Neri’s good friend, Emmanuel Ximenes came from a family of traders, or “bankers” as they were called at the time. They financed expeditions to Africa, India and the Americas. Glass beads were not the only goods used in trade, but they were relatively inexpensive to manufacture and made a convenient ballast material for ships. Empty vessels needed something heavy in the cargo hold to keep the boat from riding too high in the water. Often rocks or sand was used, but barrelfuls of glass beads served the double purpose of a near universally accepted currency. It is easy to imagine Neri’s friendship with the wealthy banker facilitating trade deals, but no evidence has come to light that anything like this took place. 

Antonio Neri visited his friend Emmanuel Ximenes at his palace in Antwerp and stayed for about seven years. It might seem like an ideal opportunity for bead production, except that the port at Antwerp had been blockaded by their Dutch neighbors to the north for several years. They were fighting a bloody war for independence from Spain and any trade that did occur had to be routed to other ports. Emmanuel’s brother Duarte had a large shipment of sugar confiscated in this period and went to considerable trouble to have it returned. [4] This does not rule out a role for Neri in trade beads, but it does make it less likely than when he was living in Italy.

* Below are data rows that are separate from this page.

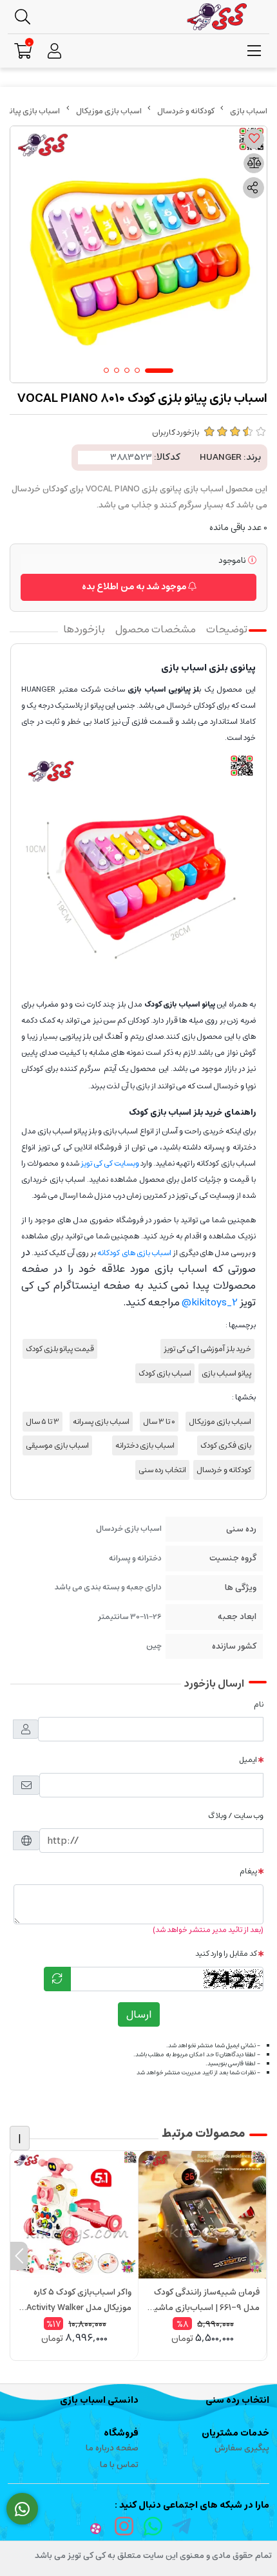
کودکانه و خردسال (186, 111)
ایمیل (248, 1759)
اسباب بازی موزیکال (109, 111)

There is also no evidence that I am aware of that the Ximenes were involved in the slave trade. It is true that Emmanuel was a Knight of Saint Stephen, which essentially served as the Tuscan Navy. They regularly intercepted Ottoman pirate and military ships and when caught, the crew was generally pressed into slavery. However, this was not a profit driven activity and by the time Neri and Ximenes met, the later was well beyond the age of active service. 

[1] Old beads: http://www.sciencedaily.com/releases/2009/05/090505163021.htm
[2] Neri 1612, chs. 22, 26, 29, 36, 46, 47, 62, 64, 65.
[3] Ibid, ch. 22.
[4] For a full description of the 1602 Sugar Confiscation, see Roitman 2009, pp. 207–229.
* This post first appeared here 17 Dec 2014.